It was near the end of basic training and all the soldiers were getting ready for the war. A soldier came charging up to his corporal and said ” Corp, Corp, we don’t have enough rifles.,,what am I going to use for the war?

The corporal grabbed a broom, sawed off the bottom, and handed it to the soldier. “Here, use this instead.” (yes, we all know that this bit is BS because any infantry corporal would already have at least one Handle, Broom, Soldiers, For the Instructing Of immediately to hand)

How is this going to work?

“When you see the bad guys coming at you, just point it at them and say ‘Bullets bullets bullets'”.

So the soldier ran out with his new “rifle”. But soon he came running back “Corp, we don’t have enough bayonets!

The corporal tossed a piece of string at the private. “When you see the bad guys coming, throw this at them and say ‘Stab Stab Stab.‘”
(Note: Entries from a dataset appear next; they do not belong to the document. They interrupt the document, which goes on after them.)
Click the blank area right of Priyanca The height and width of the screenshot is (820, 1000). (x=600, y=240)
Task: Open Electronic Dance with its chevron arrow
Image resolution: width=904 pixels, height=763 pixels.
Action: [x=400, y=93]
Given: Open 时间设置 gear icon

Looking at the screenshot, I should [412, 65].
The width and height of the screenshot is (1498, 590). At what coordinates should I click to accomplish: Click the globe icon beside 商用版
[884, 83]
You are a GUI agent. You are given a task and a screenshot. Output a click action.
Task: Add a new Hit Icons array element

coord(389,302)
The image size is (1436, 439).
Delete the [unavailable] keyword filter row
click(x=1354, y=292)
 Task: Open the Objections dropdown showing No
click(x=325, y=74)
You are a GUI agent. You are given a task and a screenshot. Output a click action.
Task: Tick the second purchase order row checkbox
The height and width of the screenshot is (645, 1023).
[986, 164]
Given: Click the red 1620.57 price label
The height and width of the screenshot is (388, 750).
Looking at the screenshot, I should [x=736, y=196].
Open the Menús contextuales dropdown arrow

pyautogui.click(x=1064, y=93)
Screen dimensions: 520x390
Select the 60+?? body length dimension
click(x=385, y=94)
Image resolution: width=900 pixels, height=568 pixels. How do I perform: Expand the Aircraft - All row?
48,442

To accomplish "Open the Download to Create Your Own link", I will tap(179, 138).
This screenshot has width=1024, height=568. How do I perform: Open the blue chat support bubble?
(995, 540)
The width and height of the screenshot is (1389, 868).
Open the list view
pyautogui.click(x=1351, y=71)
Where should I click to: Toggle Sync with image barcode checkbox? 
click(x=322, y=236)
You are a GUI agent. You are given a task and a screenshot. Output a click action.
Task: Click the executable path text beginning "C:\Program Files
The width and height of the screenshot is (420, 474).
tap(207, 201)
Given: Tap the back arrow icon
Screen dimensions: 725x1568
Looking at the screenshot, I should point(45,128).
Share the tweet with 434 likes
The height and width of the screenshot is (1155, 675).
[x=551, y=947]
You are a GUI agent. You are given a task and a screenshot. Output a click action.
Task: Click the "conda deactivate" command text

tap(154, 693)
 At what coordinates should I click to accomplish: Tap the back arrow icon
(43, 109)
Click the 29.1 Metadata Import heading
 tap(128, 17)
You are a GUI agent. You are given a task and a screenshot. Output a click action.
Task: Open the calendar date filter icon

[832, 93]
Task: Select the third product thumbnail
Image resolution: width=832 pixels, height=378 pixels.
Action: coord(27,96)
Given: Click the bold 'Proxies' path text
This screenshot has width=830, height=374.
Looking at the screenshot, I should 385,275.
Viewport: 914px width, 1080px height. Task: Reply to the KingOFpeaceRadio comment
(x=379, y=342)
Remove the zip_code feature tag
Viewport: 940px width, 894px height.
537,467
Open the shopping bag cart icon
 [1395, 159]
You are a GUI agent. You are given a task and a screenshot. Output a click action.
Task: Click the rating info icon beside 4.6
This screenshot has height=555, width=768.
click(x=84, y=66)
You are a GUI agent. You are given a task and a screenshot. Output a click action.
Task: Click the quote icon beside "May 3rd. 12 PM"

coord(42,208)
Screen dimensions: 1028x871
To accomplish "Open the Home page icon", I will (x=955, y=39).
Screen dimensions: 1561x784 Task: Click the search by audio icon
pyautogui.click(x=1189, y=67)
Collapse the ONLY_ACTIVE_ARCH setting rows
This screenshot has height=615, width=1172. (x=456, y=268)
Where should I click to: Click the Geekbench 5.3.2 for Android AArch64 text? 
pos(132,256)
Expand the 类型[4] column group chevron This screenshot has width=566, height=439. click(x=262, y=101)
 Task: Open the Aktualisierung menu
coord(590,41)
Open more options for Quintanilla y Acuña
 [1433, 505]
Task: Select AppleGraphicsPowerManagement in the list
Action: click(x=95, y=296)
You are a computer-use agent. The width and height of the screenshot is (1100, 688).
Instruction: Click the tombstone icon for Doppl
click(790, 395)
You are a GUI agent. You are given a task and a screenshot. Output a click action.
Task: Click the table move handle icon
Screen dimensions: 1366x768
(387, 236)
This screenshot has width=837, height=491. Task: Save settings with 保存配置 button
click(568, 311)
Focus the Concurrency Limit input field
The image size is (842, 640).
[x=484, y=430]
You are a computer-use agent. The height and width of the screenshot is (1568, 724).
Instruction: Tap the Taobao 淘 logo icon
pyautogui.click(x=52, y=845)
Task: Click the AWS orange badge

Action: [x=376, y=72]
The soldier was all ready for his war. He was sitting in his hole, hating being out there, when he saw an enemy creeping along the top of a nearby hill.

He grabbed his broom, pointed it at the bad guy and said “Bullets bullets bullets” and he fell down dead.

Wow! this really works” he thought. He started going through the bush when another enemy jumped out so he threw his string at him and said, ‘Stab Stab Stab!‘. The enemy fell down, dead.

Pretty soon, he saw another guy rampaging through the woods. He pointed his broomstick at him and yelled, ‘Bullets bullets bullets!’ Nothing, so he did it again, ‘Bullets bullets bullets!’ The guy was running at him now. He threw the string, Stab Stab Stab!’ The enemy plowed him over, mortally wounding him.

Then he heard the big guy mumbling as he went past him “Tank Tank Tank.”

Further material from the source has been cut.